Su entrada en el mundo de los drones se produjo en 2018, cuando compró su primera nave. Eso sí, era de juguete. «Empecé como aficionado. Con el tiempo me di cuenta de la cantidad de cursos y formaciones existentes, de modo que obtuve el título de piloto. Pero todo comenzó como un hobby«, recalca.
Este emprendedor de 49 años es natural de Sádaba (Zaragoza), aunque vive en Cáseda desde que conoció a su mujer en 2006. Realizó sus primeros trabajos al aire libre en los campos de Jaca, donde cursó un grado medio en capacitación forestal en el Instituto de Formación Agroambiental (IFA) después de haberse curtido como vigilante de seguridad y socorrista. Dos puestos de trabajo que le permitieron ganar sus primeros sueldos.
DRONES EN NORDEX
En octubre de 2008, entró a trabajar en la planta de Nordex en Lumbier. Lo hizo como operario hasta que, con el tiempo, ascendió a jefe de equipo y luego a jefe de turno. Hoy es el responsable de Logística en Campa, donde coordina a ocho gruistas.

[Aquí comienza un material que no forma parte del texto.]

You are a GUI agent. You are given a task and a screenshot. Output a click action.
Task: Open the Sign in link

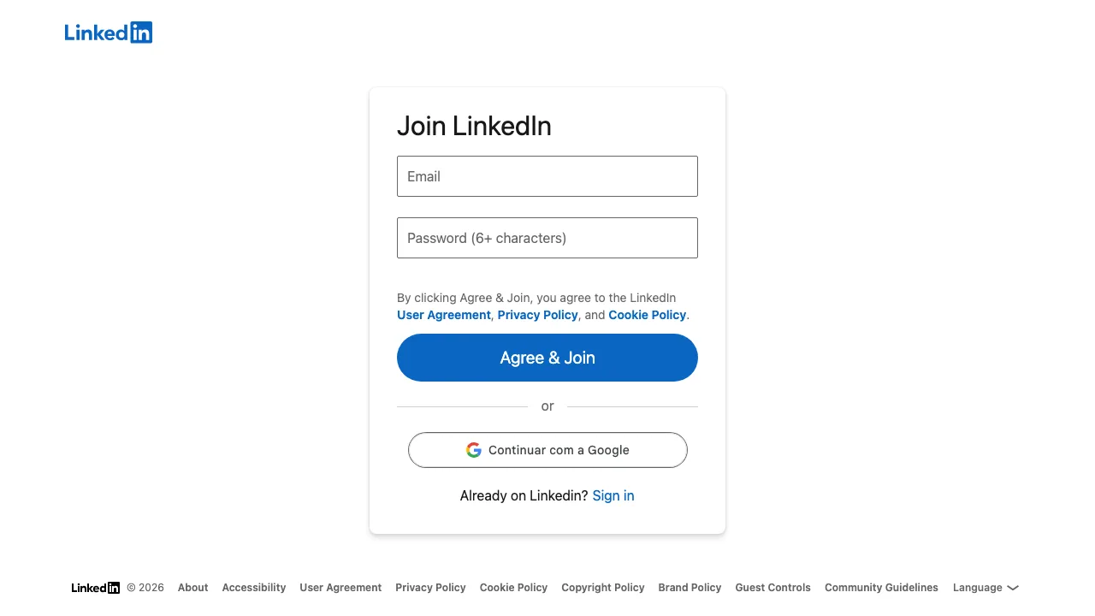[x=613, y=495]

Pero su huella en la empresa va más allá de estas tareas. Fue él quien propuso el uso de drones en la cadena de producción con el objetivo de reducir costes y mejorar la seguridad en zonas de alta tensión. Hoy, estos dispositivos sirven para inspeccionar el sistema antihielo instalado en las palas. Las tareas de vuelo las asume el Departamento de Calidad, pero la idea fue suya.
Piloto titulado desde 2018, Círez también ha colaborado en seguimientos arqueológicos y ha participado en jornadas formativas para divulgar las aplicaciones de los drones en el sector agrícola.